EXERCISE MATERIALS Start Marker

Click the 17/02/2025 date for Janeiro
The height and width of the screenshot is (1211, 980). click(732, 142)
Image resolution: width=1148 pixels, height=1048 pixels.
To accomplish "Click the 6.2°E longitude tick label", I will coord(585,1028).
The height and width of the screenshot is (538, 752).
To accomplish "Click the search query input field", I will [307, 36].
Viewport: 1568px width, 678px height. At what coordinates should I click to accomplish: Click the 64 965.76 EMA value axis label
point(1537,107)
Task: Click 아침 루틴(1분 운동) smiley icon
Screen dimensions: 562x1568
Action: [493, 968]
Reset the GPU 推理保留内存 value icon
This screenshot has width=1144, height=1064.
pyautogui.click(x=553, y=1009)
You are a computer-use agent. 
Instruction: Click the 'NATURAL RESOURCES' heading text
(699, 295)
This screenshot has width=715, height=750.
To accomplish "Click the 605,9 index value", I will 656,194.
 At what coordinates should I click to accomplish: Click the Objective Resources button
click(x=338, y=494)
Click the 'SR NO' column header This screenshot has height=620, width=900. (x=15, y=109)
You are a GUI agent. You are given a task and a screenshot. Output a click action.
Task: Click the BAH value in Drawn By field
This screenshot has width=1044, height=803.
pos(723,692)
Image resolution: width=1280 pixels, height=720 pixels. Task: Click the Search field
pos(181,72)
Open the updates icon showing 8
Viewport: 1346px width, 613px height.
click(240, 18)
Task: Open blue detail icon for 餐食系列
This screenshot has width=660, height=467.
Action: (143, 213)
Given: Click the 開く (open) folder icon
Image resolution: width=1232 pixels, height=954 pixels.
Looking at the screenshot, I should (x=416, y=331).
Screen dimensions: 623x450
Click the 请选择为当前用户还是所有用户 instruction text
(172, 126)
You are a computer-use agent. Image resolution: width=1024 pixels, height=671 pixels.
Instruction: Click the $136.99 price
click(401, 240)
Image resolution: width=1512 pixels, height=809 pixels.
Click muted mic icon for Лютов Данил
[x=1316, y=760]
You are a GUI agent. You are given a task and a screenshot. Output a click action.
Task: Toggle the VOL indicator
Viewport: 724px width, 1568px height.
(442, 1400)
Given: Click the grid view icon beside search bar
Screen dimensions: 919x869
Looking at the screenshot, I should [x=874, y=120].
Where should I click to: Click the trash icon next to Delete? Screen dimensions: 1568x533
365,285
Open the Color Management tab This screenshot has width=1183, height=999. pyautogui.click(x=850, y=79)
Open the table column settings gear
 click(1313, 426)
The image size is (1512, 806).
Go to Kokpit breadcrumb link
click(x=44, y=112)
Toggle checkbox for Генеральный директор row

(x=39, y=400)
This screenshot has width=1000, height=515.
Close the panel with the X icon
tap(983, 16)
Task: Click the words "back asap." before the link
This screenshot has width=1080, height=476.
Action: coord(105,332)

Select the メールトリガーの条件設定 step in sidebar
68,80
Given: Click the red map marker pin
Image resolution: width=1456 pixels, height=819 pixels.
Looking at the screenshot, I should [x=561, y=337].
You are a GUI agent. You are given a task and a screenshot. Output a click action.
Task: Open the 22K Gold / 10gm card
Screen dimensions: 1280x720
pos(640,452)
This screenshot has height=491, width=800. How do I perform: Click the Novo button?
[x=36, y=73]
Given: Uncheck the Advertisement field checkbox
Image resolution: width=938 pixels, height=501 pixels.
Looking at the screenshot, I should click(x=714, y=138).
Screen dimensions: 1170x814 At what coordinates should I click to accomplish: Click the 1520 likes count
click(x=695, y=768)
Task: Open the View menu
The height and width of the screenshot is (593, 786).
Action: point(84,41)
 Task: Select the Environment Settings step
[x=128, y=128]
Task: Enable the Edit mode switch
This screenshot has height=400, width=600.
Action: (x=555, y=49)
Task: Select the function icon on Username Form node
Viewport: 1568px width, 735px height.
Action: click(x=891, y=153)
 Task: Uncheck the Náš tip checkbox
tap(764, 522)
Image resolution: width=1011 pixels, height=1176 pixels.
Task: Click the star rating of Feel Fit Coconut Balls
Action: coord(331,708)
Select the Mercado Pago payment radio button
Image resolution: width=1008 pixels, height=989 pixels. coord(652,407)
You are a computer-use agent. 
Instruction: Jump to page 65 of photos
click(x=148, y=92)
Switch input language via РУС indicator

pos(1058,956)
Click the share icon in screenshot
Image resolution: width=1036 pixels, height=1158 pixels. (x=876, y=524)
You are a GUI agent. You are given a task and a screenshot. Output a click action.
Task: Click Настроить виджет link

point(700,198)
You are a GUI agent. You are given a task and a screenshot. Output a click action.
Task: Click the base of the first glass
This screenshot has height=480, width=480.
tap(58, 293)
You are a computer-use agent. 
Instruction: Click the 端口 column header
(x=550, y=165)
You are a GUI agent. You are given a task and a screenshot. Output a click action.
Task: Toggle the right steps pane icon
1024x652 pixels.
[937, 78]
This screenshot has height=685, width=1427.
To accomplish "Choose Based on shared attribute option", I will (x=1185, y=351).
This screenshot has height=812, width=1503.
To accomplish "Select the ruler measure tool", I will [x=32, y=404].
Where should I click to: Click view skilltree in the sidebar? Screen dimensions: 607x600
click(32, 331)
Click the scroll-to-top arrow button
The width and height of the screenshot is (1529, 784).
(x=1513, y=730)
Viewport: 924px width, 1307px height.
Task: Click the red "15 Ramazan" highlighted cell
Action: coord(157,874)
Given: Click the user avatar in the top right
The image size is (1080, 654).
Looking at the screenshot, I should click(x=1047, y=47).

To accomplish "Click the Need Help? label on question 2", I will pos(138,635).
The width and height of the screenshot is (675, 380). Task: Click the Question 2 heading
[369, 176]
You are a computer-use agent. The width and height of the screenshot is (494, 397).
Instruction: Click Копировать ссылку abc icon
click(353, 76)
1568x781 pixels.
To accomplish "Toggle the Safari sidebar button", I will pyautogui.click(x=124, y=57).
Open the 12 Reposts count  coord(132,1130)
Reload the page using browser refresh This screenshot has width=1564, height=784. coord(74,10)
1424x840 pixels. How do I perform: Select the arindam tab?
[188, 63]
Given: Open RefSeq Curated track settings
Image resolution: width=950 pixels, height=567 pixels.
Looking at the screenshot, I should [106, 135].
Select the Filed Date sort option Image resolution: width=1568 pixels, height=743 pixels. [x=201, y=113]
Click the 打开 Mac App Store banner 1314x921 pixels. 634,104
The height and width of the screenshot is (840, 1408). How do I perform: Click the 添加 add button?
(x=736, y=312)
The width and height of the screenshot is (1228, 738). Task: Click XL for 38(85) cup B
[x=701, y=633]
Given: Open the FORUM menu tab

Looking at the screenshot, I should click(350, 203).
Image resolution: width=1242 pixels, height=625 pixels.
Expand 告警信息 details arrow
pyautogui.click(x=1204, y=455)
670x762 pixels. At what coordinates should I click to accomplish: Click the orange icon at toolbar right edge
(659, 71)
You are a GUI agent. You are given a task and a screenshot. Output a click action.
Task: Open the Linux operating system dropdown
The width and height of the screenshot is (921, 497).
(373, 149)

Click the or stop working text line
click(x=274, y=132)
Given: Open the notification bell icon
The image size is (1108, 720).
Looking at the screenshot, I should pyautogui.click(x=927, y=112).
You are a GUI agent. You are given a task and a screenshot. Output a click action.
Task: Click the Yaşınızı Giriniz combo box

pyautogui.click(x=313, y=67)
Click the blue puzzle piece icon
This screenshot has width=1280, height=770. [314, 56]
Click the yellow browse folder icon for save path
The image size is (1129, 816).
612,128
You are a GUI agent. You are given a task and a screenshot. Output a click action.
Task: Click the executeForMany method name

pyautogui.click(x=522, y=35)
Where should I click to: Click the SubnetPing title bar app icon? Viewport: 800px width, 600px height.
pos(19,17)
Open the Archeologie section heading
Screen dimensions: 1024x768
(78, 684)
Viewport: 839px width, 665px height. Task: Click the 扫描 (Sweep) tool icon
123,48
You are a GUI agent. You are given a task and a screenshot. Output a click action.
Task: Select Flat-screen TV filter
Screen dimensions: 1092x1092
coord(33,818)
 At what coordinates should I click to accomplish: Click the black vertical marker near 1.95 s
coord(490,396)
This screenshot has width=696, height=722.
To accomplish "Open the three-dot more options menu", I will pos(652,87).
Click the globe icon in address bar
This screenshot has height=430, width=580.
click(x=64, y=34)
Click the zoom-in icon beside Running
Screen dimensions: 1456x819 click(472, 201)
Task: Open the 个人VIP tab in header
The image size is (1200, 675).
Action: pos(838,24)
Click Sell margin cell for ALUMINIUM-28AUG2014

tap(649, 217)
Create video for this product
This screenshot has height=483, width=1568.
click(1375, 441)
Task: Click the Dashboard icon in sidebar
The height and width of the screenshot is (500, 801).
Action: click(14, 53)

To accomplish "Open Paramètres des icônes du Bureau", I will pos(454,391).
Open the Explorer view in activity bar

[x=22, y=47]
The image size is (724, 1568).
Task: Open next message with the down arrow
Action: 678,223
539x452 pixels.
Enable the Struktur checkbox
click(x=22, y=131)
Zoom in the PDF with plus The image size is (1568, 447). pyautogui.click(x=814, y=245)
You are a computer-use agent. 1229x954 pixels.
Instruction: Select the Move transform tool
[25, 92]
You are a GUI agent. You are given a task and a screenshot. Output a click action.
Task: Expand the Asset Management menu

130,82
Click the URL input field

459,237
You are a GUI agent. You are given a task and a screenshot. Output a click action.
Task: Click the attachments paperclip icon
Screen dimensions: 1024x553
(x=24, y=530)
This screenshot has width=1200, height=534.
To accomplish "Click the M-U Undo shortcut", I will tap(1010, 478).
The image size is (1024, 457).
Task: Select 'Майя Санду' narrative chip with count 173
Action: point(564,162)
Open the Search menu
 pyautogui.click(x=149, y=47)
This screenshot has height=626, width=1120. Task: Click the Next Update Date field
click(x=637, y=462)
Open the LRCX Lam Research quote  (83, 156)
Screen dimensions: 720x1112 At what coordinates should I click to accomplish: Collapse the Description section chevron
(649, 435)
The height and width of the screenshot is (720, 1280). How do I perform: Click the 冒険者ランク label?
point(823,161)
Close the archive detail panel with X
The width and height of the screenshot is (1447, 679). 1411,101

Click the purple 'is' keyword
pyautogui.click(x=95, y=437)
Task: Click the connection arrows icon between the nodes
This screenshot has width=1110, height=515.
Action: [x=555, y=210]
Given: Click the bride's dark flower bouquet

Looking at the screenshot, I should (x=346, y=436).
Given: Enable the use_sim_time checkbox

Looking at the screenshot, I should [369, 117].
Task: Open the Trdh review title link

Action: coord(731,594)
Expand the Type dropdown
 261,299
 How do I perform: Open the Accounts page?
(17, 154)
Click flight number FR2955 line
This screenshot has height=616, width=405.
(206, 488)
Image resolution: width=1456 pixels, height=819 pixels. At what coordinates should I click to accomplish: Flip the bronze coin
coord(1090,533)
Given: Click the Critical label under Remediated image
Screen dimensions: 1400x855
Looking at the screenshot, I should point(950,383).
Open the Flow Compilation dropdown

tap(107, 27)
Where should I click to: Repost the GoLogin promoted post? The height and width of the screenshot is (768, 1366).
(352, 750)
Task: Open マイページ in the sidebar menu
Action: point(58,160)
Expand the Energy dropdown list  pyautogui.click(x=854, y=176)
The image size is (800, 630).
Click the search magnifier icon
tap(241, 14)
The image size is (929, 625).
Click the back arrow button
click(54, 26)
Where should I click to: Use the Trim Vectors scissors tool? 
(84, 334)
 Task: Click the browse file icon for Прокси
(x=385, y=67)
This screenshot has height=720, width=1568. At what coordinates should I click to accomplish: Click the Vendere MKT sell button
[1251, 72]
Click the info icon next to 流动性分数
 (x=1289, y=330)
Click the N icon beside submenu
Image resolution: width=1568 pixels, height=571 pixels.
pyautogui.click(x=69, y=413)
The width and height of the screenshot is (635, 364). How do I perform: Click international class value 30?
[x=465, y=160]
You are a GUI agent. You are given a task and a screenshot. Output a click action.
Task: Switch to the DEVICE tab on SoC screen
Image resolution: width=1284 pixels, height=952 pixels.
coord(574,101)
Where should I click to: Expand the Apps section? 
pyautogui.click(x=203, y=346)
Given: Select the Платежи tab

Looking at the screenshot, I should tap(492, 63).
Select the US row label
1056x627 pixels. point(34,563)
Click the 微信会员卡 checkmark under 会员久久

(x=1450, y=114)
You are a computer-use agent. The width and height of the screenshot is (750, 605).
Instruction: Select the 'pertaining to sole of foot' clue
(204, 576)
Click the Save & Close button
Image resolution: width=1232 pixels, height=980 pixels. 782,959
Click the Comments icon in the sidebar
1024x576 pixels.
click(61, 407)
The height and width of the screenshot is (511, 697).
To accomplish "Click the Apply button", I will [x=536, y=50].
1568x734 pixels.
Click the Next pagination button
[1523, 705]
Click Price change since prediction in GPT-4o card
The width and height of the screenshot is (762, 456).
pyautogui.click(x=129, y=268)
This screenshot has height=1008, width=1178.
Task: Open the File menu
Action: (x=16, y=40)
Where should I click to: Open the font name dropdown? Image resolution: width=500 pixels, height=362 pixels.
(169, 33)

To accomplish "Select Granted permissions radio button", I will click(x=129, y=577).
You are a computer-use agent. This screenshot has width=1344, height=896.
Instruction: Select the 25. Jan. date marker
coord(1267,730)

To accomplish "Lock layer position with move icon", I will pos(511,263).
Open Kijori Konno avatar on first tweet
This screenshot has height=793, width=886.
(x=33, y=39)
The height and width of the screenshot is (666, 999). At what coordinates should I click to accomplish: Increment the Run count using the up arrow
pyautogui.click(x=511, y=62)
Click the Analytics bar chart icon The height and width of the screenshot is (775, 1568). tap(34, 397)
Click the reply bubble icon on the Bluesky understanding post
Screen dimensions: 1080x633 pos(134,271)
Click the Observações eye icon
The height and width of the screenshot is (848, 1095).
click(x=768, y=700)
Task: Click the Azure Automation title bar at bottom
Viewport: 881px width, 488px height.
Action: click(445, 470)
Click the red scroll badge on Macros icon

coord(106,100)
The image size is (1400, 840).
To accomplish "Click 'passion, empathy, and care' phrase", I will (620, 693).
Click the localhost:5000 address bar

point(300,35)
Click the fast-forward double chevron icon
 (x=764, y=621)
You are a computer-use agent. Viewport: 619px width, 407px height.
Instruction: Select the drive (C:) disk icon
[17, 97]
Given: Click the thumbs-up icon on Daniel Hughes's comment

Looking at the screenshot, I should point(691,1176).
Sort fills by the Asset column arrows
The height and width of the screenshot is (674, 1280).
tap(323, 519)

EXERCISE MATERIALS End Marker

# ABOUT THIS EXERCISE
Starting from the top of the records and ending at the line that contains "Task: Toggle the VOL indicator", repeat each line exactly and return only those lines.

# SOLUTION TO THE EXERCISE
Click the 17/02/2025 date for Janeiro
The height and width of the screenshot is (1211, 980). click(732, 142)
Image resolution: width=1148 pixels, height=1048 pixels.
To accomplish "Click the 6.2°E longitude tick label", I will coord(585,1028).
The height and width of the screenshot is (538, 752).
To accomplish "Click the search query input field", I will [307, 36].
Viewport: 1568px width, 678px height. At what coordinates should I click to accomplish: Click the 64 965.76 EMA value axis label
point(1537,107)
Task: Click 아침 루틴(1분 운동) smiley icon
Screen dimensions: 562x1568
Action: [493, 968]
Reset the GPU 推理保留内存 value icon
This screenshot has width=1144, height=1064.
pyautogui.click(x=553, y=1009)
You are a computer-use agent. 
Instruction: Click the 'NATURAL RESOURCES' heading text
(699, 295)
This screenshot has width=715, height=750.
To accomplish "Click the 605,9 index value", I will 656,194.
 At what coordinates should I click to accomplish: Click the Objective Resources button
click(x=338, y=494)
Click the 'SR NO' column header This screenshot has height=620, width=900. (x=15, y=109)
You are a GUI agent. You are given a task and a screenshot. Output a click action.
Task: Click the BAH value in Drawn By field
This screenshot has width=1044, height=803.
pos(723,692)
Image resolution: width=1280 pixels, height=720 pixels. Task: Click the Search field
pos(181,72)
Open the updates icon showing 8
Viewport: 1346px width, 613px height.
click(240, 18)
Task: Open blue detail icon for 餐食系列
This screenshot has width=660, height=467.
Action: (143, 213)
Given: Click the 開く (open) folder icon
Image resolution: width=1232 pixels, height=954 pixels.
Looking at the screenshot, I should (x=416, y=331).
Screen dimensions: 623x450
Click the 请选择为当前用户还是所有用户 instruction text
(172, 126)
You are a computer-use agent. Image resolution: width=1024 pixels, height=671 pixels.
Instruction: Click the $136.99 price
click(401, 240)
Image resolution: width=1512 pixels, height=809 pixels.
Click muted mic icon for Лютов Данил
[x=1316, y=760]
You are a GUI agent. You are given a task and a screenshot. Output a click action.
Task: Toggle the VOL indicator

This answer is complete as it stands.